Aprire il telaio porta piastra e posizionare la piastra di reazione all'interno dello strumento. Chiudere il telaio portatarga e il coperchio dello strumento. Inserire la chiavetta USB con i file di esecuzione creati con il software dello strumento nella porta USB nella parte anteriore della pressa dello strumento.
Va bene vedere il menu dei file di esecuzione desiderati. Utilizzare le frecce di scorrimento per selezionare il file di esecuzione desiderato e premere seleziona. Quando vengono raggiunti tutti i livelli di pressione e temperatura preimpostati, lo strumento inizierà a erogare i reagenti durante una seduta.
Lo schermo dello strumento visualizza in tempo reale il piro del pozzo selezionato. Usa le frecce di scorrimento per visualizzare i piro di altri pozzi. Quando lo strumento conferma che la seduta è terminata e il file di corsa è stato salvato sulla chiavetta USB, premere Chiudi.
Rimuovere la chiavetta USB. I risultati di una tipica corsa di pirosequenziamento sono mostrati qui. I primer PCR diretti e inversi sono progettati per le regioni conservate del modello di DNA, che è la sequenza ribosomiale a 16 s.
In questo esempio, il primer di sequenziamento è posizionato immediatamente a monte di una sequenza di DNA ipervariabile ben caratterizzata all'interno dell'amplicone mostrato in blu. Questa sequenza ipervariabile consente l'identificazione batterica di un gran numero di specie batteriche utilizzando il primer di sequenziamento conservato come controllo di qualità interno, la sequenza di DNA che circonda la regione variabile può essere controllata per garantire che sia stata analizzata la regione di DNA corretta. Il software di pirosequenziamento consente il confronto e l'allineamento della sequenza generata a un database interno di sequenze ribosomiali batteriche per l'identificazione batterica.
Inoltre, una sequenza può essere analizzata per determinare le mutazioni che conferiscono resistenza ai farmaci antibiotici. Ad esempio, l'analisi delle mutazioni nei 23 geni ribosomiali dell'helicobacter pylori rivela due modelli di mutazione, GAA o GA, che conferiscono resistenza agli antibiotici. Il pirosequenziamento è una tecnica versatile che facilita il sequenziamento del genoma microbico.
I vantaggi del pirosequenziamento dalle applicazioni microbiologiche includono uno screening rapido e affidabile ad alto rendimento e l'identificazione accurata di microbi e mutazioni del genoma microbico.
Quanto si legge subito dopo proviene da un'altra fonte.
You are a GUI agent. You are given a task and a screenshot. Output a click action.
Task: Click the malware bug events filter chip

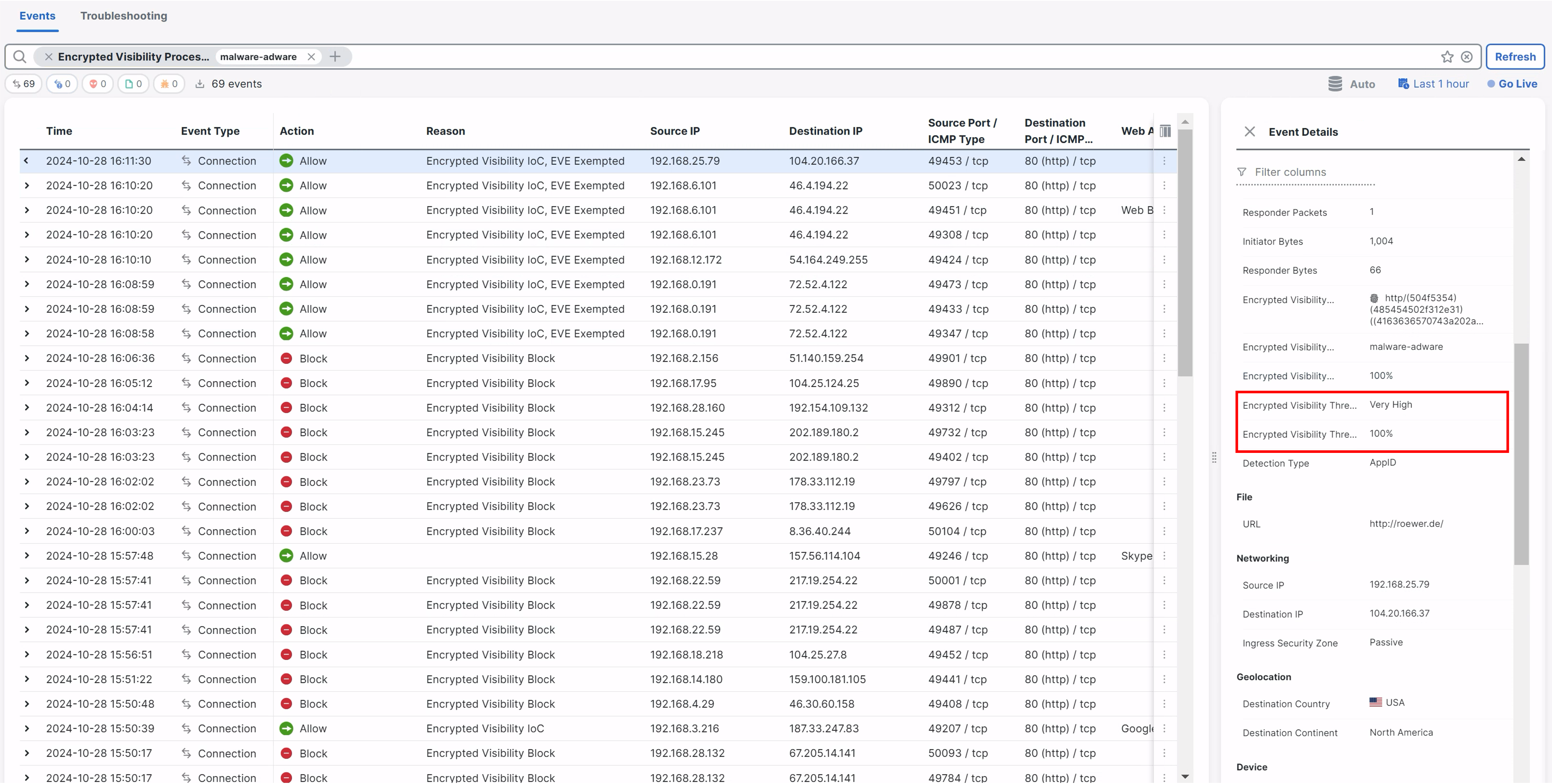[169, 84]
Inoltre, la metodologia di pirosequenziamento può analizzare l'intera diversità genetica della resistenza ai farmaci antimicrobici, compresa la tipizzazione delle mutazioni puntiformi degli SNP, le inserzioni e le delezioni, nonché la quantificazione di più copie geniche che possono verificarsi in alcuni modelli di resistenza antimicrobica. Grazie per aver guardato questo video e in bocca al lupo per i vostri esperimenti di sequenziamento.
Questo articolo discute la tecnica di pirosequenziamento utilizzata per il sequenziamento del genoma microbico, che aiuta nell'identificazione delle specie batteriche e nel rilevamento di mutazioni genetiche. Il video dimostra il processo di generazione di ampliconi microbici, pirosequenziamento e analisi della sequenza del DNA.